Robust analysis of fluxes in genome-scale metabolic pathways

Abstract

Constraint-based optimization, such as flux balance analysis (FBA), has become a standard systems-biology computational method to study cellular metabolisms that are assumed to be in a steady state of optimal growth. The methods are based on optimization while assuming (i) equilibrium of a linear system of ordinary differential equations, and (ii) deterministic data. However, the steady-state assumption is biologically imperfect, and several key stoichiometric coefficients are experimentally inferred from situations of inherent variation. We propose an approach that explicitly acknowledges heterogeneity and conducts a robust analysis of metabolic pathways (RAMP). The basic assumption of steady state is relaxed, and we model the innate heterogeneity of cells probabilistically. Our mathematical study of the stochastic problem shows that FBA is a limiting case of our RAMP method.
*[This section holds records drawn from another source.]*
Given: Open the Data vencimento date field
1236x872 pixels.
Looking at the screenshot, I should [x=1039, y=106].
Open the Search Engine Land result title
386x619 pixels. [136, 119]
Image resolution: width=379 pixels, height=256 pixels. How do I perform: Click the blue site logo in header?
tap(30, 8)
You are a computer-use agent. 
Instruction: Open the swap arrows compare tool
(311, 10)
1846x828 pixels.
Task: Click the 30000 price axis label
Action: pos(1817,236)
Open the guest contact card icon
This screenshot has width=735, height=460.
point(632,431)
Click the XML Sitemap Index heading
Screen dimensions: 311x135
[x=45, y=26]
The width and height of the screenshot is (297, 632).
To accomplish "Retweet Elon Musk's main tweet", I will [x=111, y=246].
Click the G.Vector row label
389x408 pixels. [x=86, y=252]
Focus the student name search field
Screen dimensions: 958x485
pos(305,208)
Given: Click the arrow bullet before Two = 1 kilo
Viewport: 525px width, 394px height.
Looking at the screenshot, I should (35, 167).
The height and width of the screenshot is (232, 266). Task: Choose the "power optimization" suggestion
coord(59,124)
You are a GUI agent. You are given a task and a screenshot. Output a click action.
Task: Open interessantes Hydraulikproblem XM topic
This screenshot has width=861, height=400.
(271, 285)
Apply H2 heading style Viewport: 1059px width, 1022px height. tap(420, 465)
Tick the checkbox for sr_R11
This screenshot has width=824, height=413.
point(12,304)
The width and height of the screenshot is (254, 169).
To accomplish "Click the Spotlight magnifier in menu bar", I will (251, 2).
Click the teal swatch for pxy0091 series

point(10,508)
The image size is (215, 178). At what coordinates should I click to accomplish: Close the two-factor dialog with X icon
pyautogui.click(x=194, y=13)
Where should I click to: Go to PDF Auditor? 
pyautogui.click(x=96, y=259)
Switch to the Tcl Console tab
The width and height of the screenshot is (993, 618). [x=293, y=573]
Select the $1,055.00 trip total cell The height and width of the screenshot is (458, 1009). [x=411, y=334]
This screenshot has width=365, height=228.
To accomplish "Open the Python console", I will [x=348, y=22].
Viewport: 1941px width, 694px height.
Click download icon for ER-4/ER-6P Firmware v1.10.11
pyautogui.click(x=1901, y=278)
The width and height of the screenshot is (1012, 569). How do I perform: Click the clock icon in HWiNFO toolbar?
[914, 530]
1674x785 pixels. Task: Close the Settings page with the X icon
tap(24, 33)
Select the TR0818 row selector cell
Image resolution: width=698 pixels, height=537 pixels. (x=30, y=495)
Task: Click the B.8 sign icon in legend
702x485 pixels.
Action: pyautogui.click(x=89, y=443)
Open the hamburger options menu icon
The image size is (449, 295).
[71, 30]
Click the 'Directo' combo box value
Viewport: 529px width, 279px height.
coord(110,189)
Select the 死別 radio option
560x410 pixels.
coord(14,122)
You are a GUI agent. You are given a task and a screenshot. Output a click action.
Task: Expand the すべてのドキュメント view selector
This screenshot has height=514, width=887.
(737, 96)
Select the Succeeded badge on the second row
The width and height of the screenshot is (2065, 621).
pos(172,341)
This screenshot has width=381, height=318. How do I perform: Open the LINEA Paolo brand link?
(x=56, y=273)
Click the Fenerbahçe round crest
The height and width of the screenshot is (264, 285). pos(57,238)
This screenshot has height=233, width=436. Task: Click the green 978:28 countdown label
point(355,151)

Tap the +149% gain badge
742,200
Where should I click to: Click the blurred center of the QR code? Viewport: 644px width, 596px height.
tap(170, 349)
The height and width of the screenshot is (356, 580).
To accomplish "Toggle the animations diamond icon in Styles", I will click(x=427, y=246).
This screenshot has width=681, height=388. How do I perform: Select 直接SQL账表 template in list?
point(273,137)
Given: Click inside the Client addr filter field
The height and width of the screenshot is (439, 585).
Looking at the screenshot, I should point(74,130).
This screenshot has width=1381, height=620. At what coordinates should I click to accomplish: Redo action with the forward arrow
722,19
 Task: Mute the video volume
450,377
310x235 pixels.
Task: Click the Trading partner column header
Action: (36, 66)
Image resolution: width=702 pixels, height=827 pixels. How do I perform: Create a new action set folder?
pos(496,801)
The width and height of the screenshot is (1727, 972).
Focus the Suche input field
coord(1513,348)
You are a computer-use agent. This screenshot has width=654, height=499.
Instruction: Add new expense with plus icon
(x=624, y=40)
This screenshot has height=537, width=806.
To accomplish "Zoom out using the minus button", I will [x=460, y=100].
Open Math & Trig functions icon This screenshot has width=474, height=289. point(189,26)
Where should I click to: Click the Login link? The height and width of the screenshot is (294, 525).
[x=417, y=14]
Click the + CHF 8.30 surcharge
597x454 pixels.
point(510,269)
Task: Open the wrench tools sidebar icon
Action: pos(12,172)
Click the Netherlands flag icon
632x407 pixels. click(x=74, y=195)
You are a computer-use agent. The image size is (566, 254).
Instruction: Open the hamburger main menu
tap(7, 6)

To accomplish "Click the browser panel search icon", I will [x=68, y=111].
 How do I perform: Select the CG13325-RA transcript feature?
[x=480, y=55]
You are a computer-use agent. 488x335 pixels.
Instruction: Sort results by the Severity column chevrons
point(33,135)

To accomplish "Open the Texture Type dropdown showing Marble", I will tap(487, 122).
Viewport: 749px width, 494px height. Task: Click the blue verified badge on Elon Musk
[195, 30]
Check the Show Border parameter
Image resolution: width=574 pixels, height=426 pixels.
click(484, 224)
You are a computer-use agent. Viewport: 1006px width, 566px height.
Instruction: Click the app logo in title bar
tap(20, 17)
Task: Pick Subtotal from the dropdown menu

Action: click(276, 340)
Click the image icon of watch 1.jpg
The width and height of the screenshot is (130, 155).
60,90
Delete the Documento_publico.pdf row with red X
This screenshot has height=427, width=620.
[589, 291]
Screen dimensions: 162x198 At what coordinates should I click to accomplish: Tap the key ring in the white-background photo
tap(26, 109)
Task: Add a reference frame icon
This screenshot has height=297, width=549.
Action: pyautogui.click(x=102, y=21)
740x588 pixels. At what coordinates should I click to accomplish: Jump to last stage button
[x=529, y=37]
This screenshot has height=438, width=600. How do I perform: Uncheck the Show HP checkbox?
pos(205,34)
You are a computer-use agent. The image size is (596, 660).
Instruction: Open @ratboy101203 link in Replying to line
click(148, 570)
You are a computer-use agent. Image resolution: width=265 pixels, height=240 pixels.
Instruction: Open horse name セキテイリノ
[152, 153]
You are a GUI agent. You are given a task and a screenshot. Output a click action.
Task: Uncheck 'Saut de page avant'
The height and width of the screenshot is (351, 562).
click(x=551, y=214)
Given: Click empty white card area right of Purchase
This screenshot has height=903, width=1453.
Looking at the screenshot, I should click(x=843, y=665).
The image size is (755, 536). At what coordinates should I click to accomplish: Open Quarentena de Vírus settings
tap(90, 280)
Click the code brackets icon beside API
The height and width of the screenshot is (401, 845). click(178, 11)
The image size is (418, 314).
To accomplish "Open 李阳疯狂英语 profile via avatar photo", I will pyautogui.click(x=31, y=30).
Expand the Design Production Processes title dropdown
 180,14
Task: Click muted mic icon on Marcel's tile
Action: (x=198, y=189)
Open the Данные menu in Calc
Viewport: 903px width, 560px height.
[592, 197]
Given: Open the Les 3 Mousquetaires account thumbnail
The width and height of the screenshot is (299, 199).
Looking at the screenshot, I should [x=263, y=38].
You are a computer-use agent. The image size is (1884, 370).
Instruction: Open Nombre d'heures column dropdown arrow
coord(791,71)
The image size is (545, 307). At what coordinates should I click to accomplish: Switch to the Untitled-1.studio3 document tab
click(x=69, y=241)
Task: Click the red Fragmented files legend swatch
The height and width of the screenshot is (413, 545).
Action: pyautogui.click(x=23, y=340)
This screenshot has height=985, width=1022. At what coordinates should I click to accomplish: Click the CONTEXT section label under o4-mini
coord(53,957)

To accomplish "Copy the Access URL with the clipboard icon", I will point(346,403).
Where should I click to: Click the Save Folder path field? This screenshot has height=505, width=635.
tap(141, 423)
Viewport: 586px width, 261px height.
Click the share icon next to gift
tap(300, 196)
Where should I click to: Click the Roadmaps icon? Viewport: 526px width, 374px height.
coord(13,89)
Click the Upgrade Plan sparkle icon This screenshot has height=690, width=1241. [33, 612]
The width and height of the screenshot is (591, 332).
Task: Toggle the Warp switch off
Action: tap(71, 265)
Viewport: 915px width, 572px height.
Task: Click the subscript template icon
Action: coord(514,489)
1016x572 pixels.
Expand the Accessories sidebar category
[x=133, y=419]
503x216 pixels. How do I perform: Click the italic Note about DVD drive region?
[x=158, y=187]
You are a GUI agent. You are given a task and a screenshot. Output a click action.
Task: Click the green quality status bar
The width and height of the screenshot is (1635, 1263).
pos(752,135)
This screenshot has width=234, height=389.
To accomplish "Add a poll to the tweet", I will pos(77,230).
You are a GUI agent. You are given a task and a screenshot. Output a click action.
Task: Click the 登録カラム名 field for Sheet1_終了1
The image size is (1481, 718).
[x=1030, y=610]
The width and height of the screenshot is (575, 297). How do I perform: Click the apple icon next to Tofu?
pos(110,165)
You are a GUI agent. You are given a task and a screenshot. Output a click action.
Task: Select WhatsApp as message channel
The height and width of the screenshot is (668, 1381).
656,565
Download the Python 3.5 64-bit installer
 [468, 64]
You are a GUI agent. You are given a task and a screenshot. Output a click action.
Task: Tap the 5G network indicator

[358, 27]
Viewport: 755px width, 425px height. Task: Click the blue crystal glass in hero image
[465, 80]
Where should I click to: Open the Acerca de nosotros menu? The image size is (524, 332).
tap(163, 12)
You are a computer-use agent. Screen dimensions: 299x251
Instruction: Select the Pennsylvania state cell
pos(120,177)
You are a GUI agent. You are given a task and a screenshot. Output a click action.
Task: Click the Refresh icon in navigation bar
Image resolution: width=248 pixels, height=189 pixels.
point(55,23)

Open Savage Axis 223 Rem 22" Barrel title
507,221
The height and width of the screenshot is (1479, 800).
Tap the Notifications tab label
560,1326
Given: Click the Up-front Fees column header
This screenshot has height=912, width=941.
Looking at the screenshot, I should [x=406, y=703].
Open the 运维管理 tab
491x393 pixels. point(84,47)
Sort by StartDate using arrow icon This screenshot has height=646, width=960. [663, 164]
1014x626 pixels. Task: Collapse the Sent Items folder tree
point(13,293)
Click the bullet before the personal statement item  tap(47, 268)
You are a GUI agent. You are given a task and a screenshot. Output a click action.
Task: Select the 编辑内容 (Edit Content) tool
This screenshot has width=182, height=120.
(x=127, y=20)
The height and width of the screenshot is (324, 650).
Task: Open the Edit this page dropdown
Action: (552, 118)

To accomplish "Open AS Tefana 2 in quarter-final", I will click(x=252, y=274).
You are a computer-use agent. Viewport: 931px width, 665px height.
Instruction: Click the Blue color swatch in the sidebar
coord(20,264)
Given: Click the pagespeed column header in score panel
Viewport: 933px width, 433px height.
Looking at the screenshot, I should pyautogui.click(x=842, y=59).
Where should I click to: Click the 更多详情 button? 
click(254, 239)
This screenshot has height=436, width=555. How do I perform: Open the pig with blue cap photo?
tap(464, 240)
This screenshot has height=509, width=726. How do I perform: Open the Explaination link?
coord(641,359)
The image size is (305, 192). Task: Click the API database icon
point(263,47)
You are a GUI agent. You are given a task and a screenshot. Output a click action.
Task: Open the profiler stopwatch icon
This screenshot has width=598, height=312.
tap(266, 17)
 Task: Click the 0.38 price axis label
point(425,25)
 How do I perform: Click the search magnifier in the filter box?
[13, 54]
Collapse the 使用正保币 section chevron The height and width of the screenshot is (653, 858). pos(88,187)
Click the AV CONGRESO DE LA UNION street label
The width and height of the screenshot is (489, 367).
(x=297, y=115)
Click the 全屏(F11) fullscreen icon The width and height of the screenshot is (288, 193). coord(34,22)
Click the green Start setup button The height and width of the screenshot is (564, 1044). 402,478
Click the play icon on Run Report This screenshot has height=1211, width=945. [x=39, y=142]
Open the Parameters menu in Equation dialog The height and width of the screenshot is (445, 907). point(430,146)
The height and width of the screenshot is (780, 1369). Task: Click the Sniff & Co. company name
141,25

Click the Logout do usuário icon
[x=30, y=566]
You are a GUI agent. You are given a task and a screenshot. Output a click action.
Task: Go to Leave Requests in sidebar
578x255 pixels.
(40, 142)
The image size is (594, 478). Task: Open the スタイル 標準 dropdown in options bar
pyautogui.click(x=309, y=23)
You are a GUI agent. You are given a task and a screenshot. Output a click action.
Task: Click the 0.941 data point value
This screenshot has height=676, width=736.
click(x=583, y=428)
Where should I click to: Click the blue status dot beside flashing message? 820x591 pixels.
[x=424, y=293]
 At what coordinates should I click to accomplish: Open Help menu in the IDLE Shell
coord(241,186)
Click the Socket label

Moreover, RAMP has the properties that: A) metabolic states are (Lipschitz) continuous with regards to the probabilistic modeling parameters, B) convergent metabolic states are solutions to the deterministic FBA paradigm as the stochastic elements dissipate, and C) RAMP can identify biologically tolerable diversity of a metabolic network in an optimized culture. We benchmark RAMP against traditional FBA on genome-scale metabolic reconstructed models of E. coli, calculating essential genes and comparing with experimental flux data.